- [Objective]
Render the material below as a JSON list of strings, with one string per line and blank lines omitted.
------------------------------
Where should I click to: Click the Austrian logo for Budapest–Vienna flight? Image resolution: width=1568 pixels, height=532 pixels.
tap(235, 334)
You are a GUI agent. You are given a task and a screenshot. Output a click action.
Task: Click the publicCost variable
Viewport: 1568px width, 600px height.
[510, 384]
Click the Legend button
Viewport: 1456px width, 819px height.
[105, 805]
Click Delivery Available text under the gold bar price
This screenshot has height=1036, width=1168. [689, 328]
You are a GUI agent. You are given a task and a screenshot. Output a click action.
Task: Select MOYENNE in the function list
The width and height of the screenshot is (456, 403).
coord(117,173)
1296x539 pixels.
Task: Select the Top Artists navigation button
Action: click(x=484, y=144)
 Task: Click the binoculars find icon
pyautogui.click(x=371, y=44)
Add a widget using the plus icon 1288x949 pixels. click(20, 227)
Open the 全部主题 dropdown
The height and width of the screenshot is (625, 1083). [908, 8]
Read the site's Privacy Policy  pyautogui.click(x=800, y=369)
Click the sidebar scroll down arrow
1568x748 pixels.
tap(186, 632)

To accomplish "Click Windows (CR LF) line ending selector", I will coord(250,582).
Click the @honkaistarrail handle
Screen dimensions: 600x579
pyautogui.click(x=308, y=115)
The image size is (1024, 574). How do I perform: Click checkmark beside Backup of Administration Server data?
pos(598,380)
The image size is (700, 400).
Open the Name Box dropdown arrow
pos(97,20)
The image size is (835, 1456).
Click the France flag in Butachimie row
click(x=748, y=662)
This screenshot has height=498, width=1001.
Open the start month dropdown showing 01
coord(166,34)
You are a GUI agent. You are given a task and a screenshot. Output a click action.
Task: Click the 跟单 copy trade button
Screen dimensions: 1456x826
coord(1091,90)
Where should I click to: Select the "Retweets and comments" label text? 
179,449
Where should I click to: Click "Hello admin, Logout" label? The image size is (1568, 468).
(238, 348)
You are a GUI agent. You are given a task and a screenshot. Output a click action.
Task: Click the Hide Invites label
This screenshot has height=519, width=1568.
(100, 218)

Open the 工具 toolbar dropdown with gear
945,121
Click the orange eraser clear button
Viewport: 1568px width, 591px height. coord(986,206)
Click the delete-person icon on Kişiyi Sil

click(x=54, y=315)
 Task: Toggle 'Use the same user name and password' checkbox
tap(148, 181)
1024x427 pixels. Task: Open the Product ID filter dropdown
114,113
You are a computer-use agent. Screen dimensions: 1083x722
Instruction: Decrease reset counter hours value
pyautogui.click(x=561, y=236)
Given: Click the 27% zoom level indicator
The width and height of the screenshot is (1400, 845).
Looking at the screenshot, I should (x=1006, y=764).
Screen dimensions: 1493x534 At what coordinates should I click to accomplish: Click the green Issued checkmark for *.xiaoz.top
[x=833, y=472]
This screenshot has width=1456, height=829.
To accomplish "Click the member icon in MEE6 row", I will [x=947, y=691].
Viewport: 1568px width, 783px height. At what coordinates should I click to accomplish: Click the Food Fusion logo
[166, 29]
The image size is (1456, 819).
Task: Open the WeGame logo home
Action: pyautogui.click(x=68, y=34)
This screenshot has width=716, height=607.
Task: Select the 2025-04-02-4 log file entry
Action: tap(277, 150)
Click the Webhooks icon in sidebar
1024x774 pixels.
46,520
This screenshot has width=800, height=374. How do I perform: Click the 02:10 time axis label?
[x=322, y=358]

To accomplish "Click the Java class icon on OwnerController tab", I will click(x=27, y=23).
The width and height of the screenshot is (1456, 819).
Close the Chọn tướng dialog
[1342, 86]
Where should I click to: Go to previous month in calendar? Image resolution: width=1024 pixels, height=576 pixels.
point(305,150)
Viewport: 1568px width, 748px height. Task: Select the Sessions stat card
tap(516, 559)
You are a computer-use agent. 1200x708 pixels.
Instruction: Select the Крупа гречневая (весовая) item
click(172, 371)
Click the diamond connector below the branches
------------------------------
- [Response below]
[
  "Where should I click to: Click the Austrian logo for Budapest–Vienna flight? Image resolution: width=1568 pixels, height=532 pixels.",
  "tap(235, 334)",
  "You are a GUI agent. You are given a task and a screenshot. Output a click action.",
  "Task: Click the publicCost variable",
  "Viewport: 1568px width, 600px height.",
  "[510, 384]",
  "Click the Legend button",
  "Viewport: 1456px width, 819px height.",
  "[105, 805]",
  "Click Delivery Available text under the gold bar price",
  "This screenshot has height=1036, width=1168. [689, 328]",
  "You are a GUI agent. You are given a task and a screenshot. Output a click action.",
  "Task: Select MOYENNE in the function list",
  "The width and height of the screenshot is (456, 403).",
  "coord(117,173)",
  "1296x539 pixels.",
  "Task: Select the Top Artists navigation button",
  "Action: click(x=484, y=144)",
  " Task: Click the binoculars find icon",
  "pyautogui.click(x=371, y=44)",
  "Add a widget using the plus icon 1288x949 pixels. click(20, 227)",
  "Open the 全部主题 dropdown",
  "The height and width of the screenshot is (625, 1083). [908, 8]",
  "Read the site's Privacy Policy  pyautogui.click(x=800, y=369)",
  "Click the sidebar scroll down arrow",
  "1568x748 pixels.",
  "tap(186, 632)",
  "To accomplish \"Click Windows (CR LF) line ending selector\", I will coord(250,582).",
  "Click the @honkaistarrail handle",
  "Screen dimensions: 600x579",
  "pyautogui.click(x=308, y=115)",
  "The image size is (1024, 574). How do I perform: Click checkmark beside Backup of Administration Server data?",
  "pos(598,380)",
  "The image size is (700, 400).",
  "Open the Name Box dropdown arrow",
  "pos(97,20)",
  "The image size is (835, 1456).",
  "Click the France flag in Butachimie row",
  "click(x=748, y=662)",
  "This screenshot has height=498, width=1001.",
  "Open the start month dropdown showing 01",
  "coord(166,34)",
  "You are a GUI agent. You are given a task and a screenshot. Output a click action.",
  "Task: Click the 跟单 copy trade button",
  "Screen dimensions: 1456x826",
  "coord(1091,90)",
  "Where should I click to: Select the \"Retweets and comments\" label text? ",
  "179,449",
  "Where should I click to: Click \"Hello admin, Logout\" label? The image size is (1568, 468).",
  "(238, 348)",
  "You are a GUI agent. You are given a task and a screenshot. Output a click action.",
  "Task: Click the Hide Invites label",
  "This screenshot has height=519, width=1568.",
  "(100, 218)",
  "Open the 工具 toolbar dropdown with gear",
  "945,121",
  "Click the orange eraser clear button",
  "Viewport: 1568px width, 591px height. coord(986,206)",
  "Click the delete-person icon on Kişiyi Sil",
  "click(x=54, y=315)",
  " Task: Toggle 'Use the same user name and password' checkbox",
  "tap(148, 181)",
  "1024x427 pixels. Task: Open the Product ID filter dropdown",
  "114,113",
  "You are a computer-use agent. Screen dimensions: 1083x722",
  "Instruction: Decrease reset counter hours value",
  "pyautogui.click(x=561, y=236)",
  "Given: Click the 27% zoom level indicator",
  "The width and height of the screenshot is (1400, 845).",
  "Looking at the screenshot, I should (x=1006, y=764).",
  "Screen dimensions: 1493x534 At what coordinates should I click to accomplish: Click the green Issued checkmark for *.xiaoz.top",
  "[x=833, y=472]",
  "This screenshot has width=1456, height=829.",
  "To accomplish \"Click the member icon in MEE6 row\", I will [x=947, y=691].",
  "Viewport: 1568px width, 783px height. At what coordinates should I click to accomplish: Click the Food Fusion logo",
  "[166, 29]",
  "The image size is (1456, 819).",
  "Task: Open the WeGame logo home",
  "Action: pyautogui.click(x=68, y=34)",
  "This screenshot has width=716, height=607.",
  "Task: Select the 2025-04-02-4 log file entry",
  "Action: tap(277, 150)",
  "Click the Webhooks icon in sidebar",
  "1024x774 pixels.",
  "46,520",
  "This screenshot has width=800, height=374. How do I perform: Click the 02:10 time axis label?",
  "[x=322, y=358]",
  "To accomplish \"Click the Java class icon on OwnerController tab\", I will click(x=27, y=23).",
  "The width and height of the screenshot is (1456, 819).",
  "Close the Chọn tướng dialog",
  "[1342, 86]",
  "Where should I click to: Go to previous month in calendar? Image resolution: width=1024 pixels, height=576 pixels.",
  "point(305,150)",
  "Viewport: 1568px width, 748px height. Task: Select the Sessions stat card",
  "tap(516, 559)",
  "You are a computer-use agent. 1200x708 pixels.",
  "Instruction: Select the Крупа гречневая (весовая) item",
  "click(172, 371)",
  "Click the diamond connector below the branches"
]